── STUDY MATERIAL

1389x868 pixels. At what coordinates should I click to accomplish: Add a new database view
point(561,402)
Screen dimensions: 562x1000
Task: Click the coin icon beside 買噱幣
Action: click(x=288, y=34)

────

• **WORK ITEM**
A verbatim transcription of all the entries above is required.

• **OUTPUT**
1389x868 pixels. At what coordinates should I click to accomplish: Add a new database view
point(561,402)
Screen dimensions: 562x1000
Task: Click the coin icon beside 買噱幣
Action: click(x=288, y=34)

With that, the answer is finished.